KeplerTranslation::RangeError::RangeError(std::string off)
    : ghoul::RuntimeError("Value '" + off + "' out of range", "KeplerTranslation")
    , offender(std::move(off))
{}

documentation::Documentation KeplerTranslation::Documentation() {
    using namespace openspace::documentation;
    return {
        "Kepler Translation",
        "space_transform_kepler",
        {
            {
                "Type",
                new StringEqualVerifier("KeplerTranslation"),
                Optional::No
            },
            {
                EccentricityInfo.identifier,
                new DoubleInRangeVerifier(0.0, 1.0),
                Optional::No,
                EccentricityInfo.description
            },
            {
                SemiMajorAxisInfo.identifier,
                new DoubleVerifier,
                Optional::No,
                SemiMajorAxisInfo.description
            },
            {
                InclinationInfo.identifier,
                new DoubleInRangeVerifier(0.0, 360.0),
                Optional::No,
                InclinationInfo.description
            },
            {
                AscendingNodeInfo.identifier,
                new DoubleInRangeVerifier(0.0, 360.0),
                Optional::No,
                AscendingNodeInfo.description
            },
            {
                ArgumentOfPeriapsisInfo.identifier,
                new DoubleInRangeVerifier(0.0, 360.0),
                Optional::No,
                ArgumentOfPeriapsisInfo.description
            },
            {
                MeanAnomalyAtEpochInfo.identifier,
                new DoubleInRangeVerifier(0.0, 360.0),
                Optional::No,
                MeanAnomalyAtEpochInfo.description
            },
            {
                EpochInfo.identifier,
                new StringVerifier,
                Optional::No,
                EpochInfo.description
            },
            {
                PeriodInfo.identifier,
                new DoubleGreaterVerifier(0.0),
                Optional::No,
                PeriodInfo.description
            },
        }
    };
}

KeplerTranslation::KeplerTranslation()
____________________
*List of tasks*:
(a) Name each distinct verifier type used in the Kepler translation code, counting each type once.
(b) Rewrite the Kepler translation code's function beginning "documentation::Documentation KeplerTranslation::Documentation()" as a brief plain-language list that keeps its main facts.
(c) Go on with the Kepler translation code, starting after its last line, "KeplerTranslation::KeplerTranslation()".

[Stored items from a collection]
____________________
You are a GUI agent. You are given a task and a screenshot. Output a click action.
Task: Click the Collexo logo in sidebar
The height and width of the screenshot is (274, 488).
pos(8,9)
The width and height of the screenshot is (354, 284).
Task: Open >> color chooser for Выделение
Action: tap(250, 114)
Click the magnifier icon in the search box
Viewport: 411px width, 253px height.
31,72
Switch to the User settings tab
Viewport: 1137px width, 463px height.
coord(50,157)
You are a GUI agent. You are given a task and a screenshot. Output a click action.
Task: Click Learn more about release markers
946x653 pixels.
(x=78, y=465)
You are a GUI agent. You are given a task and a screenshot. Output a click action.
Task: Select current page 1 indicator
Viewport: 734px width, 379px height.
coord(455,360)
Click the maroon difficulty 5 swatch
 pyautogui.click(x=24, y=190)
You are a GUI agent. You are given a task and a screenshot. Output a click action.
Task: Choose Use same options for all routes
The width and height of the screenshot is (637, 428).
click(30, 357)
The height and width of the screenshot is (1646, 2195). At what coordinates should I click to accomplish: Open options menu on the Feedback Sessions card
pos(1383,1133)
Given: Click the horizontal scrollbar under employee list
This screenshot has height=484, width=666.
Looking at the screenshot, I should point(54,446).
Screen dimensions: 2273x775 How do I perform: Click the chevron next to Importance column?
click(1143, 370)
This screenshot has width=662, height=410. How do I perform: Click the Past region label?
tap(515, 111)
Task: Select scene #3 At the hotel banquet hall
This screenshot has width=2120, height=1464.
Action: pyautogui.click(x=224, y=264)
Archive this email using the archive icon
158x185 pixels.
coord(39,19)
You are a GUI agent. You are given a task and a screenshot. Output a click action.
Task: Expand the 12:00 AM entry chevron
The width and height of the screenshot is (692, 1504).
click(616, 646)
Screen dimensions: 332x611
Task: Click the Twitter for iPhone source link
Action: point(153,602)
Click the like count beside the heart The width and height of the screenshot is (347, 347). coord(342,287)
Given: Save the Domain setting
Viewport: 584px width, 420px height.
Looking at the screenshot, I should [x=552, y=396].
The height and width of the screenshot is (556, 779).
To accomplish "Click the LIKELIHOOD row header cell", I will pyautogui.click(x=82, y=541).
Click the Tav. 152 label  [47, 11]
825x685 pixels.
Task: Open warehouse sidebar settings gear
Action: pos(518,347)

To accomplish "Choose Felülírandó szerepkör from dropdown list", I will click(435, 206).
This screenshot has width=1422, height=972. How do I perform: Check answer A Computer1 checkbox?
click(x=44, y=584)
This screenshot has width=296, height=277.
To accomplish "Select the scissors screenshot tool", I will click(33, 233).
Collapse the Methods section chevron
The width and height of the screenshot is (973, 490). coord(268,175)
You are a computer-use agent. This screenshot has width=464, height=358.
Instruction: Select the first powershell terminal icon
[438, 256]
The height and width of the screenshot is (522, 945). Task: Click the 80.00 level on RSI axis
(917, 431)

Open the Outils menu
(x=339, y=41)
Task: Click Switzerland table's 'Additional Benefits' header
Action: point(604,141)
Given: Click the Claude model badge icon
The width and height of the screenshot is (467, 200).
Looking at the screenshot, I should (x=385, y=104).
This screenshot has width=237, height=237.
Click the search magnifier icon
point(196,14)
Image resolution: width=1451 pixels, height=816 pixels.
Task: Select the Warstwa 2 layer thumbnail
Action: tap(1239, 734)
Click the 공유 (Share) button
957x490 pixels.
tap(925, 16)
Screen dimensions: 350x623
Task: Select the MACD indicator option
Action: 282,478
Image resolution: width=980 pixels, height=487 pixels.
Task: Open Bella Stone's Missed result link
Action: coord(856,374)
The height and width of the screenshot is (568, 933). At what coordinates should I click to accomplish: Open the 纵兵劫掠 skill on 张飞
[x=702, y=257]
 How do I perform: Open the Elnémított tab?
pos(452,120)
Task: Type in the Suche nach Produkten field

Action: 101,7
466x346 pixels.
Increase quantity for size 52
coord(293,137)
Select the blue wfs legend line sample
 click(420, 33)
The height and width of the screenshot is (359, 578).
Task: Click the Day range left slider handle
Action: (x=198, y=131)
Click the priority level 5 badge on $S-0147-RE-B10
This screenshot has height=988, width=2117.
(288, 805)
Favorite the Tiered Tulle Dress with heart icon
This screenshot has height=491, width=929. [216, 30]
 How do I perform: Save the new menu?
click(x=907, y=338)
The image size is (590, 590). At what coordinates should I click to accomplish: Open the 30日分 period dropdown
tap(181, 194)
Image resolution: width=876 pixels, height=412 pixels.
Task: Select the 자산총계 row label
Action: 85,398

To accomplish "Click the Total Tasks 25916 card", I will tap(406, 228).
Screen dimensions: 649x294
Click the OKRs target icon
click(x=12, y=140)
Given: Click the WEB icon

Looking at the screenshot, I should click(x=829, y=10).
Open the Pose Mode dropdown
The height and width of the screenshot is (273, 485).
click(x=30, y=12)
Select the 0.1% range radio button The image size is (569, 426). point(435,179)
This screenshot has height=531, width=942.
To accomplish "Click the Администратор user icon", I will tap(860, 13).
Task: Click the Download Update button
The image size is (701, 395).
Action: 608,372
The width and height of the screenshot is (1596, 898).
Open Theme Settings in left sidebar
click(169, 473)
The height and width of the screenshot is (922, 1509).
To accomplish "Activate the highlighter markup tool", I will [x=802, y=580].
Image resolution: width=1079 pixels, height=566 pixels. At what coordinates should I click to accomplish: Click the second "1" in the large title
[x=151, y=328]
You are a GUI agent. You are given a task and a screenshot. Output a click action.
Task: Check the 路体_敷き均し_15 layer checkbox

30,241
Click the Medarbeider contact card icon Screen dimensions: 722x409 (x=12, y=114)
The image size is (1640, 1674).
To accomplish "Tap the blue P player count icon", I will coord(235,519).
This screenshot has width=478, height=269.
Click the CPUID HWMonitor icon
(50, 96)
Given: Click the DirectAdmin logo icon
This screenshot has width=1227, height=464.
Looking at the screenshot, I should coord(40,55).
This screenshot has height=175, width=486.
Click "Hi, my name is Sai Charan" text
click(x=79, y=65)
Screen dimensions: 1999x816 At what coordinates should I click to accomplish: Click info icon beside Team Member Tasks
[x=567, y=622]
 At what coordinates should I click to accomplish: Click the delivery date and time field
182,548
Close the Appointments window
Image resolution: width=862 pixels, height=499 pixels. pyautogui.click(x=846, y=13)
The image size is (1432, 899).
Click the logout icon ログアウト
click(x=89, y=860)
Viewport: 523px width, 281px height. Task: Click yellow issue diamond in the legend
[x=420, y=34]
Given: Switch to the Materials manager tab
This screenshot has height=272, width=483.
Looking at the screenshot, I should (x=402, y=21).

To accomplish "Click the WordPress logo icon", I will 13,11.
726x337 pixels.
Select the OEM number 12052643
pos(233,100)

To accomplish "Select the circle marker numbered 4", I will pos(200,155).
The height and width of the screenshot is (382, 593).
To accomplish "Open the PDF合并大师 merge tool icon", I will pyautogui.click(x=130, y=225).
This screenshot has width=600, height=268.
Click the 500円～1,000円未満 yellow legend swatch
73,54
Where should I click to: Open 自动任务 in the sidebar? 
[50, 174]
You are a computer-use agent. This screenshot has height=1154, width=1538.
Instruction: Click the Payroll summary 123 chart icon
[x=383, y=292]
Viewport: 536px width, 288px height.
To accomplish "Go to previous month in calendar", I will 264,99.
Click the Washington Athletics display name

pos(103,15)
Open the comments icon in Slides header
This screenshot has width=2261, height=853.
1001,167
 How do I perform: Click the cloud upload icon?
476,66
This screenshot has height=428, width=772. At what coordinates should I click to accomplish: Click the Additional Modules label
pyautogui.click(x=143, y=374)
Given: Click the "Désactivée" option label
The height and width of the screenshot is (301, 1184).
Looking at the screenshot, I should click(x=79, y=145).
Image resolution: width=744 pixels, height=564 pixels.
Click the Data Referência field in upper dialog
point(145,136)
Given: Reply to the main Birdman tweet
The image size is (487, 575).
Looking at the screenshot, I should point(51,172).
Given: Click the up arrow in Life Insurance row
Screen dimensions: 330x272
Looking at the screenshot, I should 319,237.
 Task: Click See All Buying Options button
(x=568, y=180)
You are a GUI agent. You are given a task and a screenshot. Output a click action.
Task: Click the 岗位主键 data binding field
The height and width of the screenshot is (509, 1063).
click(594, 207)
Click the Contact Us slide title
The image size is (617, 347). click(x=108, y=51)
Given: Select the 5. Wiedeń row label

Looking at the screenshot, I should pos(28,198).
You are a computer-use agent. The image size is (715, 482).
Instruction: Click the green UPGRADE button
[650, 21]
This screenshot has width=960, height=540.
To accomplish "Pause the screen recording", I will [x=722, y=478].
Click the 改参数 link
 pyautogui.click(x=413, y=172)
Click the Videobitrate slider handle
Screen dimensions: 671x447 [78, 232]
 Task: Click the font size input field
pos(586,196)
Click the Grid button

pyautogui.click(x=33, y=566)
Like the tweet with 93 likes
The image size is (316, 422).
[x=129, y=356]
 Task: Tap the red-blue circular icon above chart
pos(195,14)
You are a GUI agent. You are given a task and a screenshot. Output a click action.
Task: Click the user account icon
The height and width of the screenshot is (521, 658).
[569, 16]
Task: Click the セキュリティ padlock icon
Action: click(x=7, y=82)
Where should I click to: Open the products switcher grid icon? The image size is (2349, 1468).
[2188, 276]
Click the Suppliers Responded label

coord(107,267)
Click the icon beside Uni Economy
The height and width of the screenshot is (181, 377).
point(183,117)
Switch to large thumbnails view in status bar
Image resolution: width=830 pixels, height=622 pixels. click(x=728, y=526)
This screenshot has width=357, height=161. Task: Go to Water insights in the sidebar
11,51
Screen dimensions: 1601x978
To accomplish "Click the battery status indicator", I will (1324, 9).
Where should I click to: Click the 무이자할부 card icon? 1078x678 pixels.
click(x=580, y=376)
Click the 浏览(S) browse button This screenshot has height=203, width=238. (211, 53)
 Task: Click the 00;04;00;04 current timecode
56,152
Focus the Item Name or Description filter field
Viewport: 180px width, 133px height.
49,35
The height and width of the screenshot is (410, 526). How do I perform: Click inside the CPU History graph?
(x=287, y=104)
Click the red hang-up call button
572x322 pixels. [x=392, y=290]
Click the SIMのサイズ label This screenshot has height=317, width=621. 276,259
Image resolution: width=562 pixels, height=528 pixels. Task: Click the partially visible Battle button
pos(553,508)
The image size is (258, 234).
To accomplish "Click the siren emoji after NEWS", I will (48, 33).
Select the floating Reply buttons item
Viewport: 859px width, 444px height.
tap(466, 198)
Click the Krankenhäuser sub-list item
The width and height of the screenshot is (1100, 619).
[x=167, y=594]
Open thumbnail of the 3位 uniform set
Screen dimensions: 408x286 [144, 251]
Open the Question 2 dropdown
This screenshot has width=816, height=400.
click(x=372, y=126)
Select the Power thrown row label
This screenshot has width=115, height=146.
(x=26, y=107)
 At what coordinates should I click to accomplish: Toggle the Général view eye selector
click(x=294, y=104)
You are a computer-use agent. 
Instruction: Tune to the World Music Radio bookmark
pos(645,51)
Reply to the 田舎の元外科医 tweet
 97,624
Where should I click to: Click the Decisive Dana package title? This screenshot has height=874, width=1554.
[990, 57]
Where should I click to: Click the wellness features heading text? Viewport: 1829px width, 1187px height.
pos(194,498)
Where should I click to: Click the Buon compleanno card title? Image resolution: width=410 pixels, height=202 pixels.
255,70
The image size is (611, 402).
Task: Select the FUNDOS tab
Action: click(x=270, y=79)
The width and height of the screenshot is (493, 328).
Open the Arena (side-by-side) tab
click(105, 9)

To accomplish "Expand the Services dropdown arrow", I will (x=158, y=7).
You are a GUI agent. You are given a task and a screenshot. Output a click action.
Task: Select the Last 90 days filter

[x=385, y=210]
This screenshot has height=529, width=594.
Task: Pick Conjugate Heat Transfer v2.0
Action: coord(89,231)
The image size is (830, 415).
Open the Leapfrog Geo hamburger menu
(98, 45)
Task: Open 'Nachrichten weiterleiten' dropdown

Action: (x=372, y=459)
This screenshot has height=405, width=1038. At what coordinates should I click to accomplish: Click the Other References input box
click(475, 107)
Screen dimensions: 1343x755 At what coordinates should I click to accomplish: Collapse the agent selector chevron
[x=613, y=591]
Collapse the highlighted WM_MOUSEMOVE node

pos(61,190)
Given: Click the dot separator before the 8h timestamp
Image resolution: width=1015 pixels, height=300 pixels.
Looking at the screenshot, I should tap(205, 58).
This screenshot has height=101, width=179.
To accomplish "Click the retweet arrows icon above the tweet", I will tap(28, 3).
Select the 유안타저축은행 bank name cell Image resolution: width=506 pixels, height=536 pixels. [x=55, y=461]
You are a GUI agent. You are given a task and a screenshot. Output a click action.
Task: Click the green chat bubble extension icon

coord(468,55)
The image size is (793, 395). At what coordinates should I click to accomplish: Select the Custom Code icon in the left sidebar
____________________
*Answers per task*:
(a) StringEqualVerifier, DoubleInRangeVerifier, DoubleVerifier, StringVerifier, DoubleGreaterVerifier

(b)
- Returns documentation named "Kepler Translation" with the identifier "space_transform_kepler".
- Every entry below is required (Optional::No).
- Type: must equal the string "KeplerTranslation".
- Eccentricity: a double between 0.0 and 1.0.
- Semi-major axis: any double.
- Inclination, ascending node, argument of periapsis, and mean anomaly at epoch: each a double between 0.0 and 360.0.
- Epoch: a string.
- Period: a double greater than 0.0.
- Each entry except Type also carries its description.

(c)
    : Translation()
    , _eccentricity(EccentricityInfo, 0.0, 0.0, 1.0)
    , _semiMajorAxis(SemiMajorAxisInfo, 0.0, 0.0, 1e6)
    , _inclination(InclinationInfo, 0.0, 0.0, 360.0)
    , _ascendingNode(AscendingNodeInfo, 0.0, 0.0, 360.0)
    , _argumentOfPeriapsis(ArgumentOfPeriapsisInfo, 0.0, 0.0, 360.0)
    , _meanAnomalyAtEpoch(MeanAnomalyAtEpochInfo, 0.0, 0.0, 360.0)
    , _epoch(EpochInfo, 0.0, 0.0, 1e9)
    , _period(PeriodInfo, 0.0, 0.0, 1e6)
    , _orbitPlaneDirty(true)
{
    auto update = [this]() {
        _orbitPlaneDirty = true;
        requireUpdate();
    };

    // Only the eccentricity, semimajor axis, inclination, and location of ascending node
    // invalidate the shape of the orbit. The other parameters only determine the location
    // the spacecraft on that orbit
    _eccentricity.onChange(update);
    addProperty(_eccentricity);

    _semiMajorAxis.onChange(update);
    addProperty(_semiMajorAxis);

    _inclination.onChange(update);
    addProperty(_inclination);

    _ascendingNode.onChange(update);
    addProperty(_ascendingNode);

    _argumentOfPeriapsis.onChange(update);
    addProperty(_argumentOfPeriapsis);

    addProperty(_meanAnomalyAtEpoch);
    addProperty(_epoch);
    addProperty(_period);
}

KeplerTranslation::KeplerTranslation(const ghoul::Dictionary& dictionary)
    : KeplerTranslation()
{
    documentation::testSpecificationAndThrow(
        Documentation(),
        dictionary,
        "KeplerTranslation"
    );

    setKeplerElements(
        dictionary.value<double>(EccentricityInfo.identifier),
        dictionary.value<double>(SemiMajorAxisInfo.identifier),
        dictionary.value<double>(InclinationInfo.identifier),
        dictionary.value<double>(AscendingNodeInfo.identifier),
        dictionary.value<double>(ArgumentOfPeriapsisInfo.identifier),
        dictionary.value<double>(MeanAnomalyAtEpochInfo.identifier),
        dictionary.value<double>(PeriodInfo.identifier),
        dictionary.value<std::string>(EpochInfo.identifier)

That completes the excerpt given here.